◆ What this task involves ◆
Produce a perfect copy of the listing, matching each line.

◆ Supplied data ◆
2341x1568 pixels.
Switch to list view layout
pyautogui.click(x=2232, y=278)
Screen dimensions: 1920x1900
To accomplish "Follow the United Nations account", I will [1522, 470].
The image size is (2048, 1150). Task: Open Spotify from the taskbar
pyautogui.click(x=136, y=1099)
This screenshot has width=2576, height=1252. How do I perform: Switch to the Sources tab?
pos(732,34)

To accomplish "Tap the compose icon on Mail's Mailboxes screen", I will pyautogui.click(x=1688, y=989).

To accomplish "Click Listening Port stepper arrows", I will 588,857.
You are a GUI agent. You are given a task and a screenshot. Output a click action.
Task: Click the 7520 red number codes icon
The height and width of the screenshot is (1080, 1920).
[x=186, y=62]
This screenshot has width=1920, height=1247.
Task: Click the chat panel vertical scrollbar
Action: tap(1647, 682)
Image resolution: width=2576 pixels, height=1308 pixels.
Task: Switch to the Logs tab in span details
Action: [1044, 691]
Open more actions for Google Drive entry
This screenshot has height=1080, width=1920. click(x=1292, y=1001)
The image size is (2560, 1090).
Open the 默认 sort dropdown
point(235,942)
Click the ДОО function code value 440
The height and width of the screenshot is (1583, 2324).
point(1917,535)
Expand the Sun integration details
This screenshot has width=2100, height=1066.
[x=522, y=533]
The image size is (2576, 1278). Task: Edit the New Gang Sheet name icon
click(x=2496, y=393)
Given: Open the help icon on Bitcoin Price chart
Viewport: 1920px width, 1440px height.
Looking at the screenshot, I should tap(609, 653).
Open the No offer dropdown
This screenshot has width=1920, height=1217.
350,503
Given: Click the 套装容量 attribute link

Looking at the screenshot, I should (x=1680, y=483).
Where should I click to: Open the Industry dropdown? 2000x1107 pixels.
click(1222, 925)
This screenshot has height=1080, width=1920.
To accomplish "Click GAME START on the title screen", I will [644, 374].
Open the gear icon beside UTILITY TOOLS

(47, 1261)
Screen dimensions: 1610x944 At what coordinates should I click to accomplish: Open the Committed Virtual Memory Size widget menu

◆ Expected answer ◆
2341x1568 pixels.
Switch to list view layout
pyautogui.click(x=2232, y=278)
Screen dimensions: 1920x1900
To accomplish "Follow the United Nations account", I will [1522, 470].
The image size is (2048, 1150). Task: Open Spotify from the taskbar
pyautogui.click(x=136, y=1099)
This screenshot has width=2576, height=1252. How do I perform: Switch to the Sources tab?
pos(732,34)

To accomplish "Tap the compose icon on Mail's Mailboxes screen", I will pyautogui.click(x=1688, y=989).

To accomplish "Click Listening Port stepper arrows", I will 588,857.
You are a GUI agent. You are given a task and a screenshot. Output a click action.
Task: Click the 7520 red number codes icon
The height and width of the screenshot is (1080, 1920).
[x=186, y=62]
This screenshot has width=1920, height=1247.
Task: Click the chat panel vertical scrollbar
Action: tap(1647, 682)
Image resolution: width=2576 pixels, height=1308 pixels.
Task: Switch to the Logs tab in span details
Action: [1044, 691]
Open more actions for Google Drive entry
This screenshot has height=1080, width=1920. click(x=1292, y=1001)
The image size is (2560, 1090).
Open the 默认 sort dropdown
point(235,942)
Click the ДОО function code value 440
The height and width of the screenshot is (1583, 2324).
point(1917,535)
Expand the Sun integration details
This screenshot has width=2100, height=1066.
[x=522, y=533]
The image size is (2576, 1278). Task: Edit the New Gang Sheet name icon
click(x=2496, y=393)
Given: Open the help icon on Bitcoin Price chart
Viewport: 1920px width, 1440px height.
Looking at the screenshot, I should tap(609, 653).
Open the No offer dropdown
This screenshot has width=1920, height=1217.
350,503
Given: Click the 套装容量 attribute link

Looking at the screenshot, I should (x=1680, y=483).
Where should I click to: Open the Industry dropdown? 2000x1107 pixels.
click(1222, 925)
This screenshot has height=1080, width=1920.
To accomplish "Click GAME START on the title screen", I will [644, 374].
Open the gear icon beside UTILITY TOOLS

(47, 1261)
Screen dimensions: 1610x944 At what coordinates should I click to accomplish: Open the Committed Virtual Memory Size widget menu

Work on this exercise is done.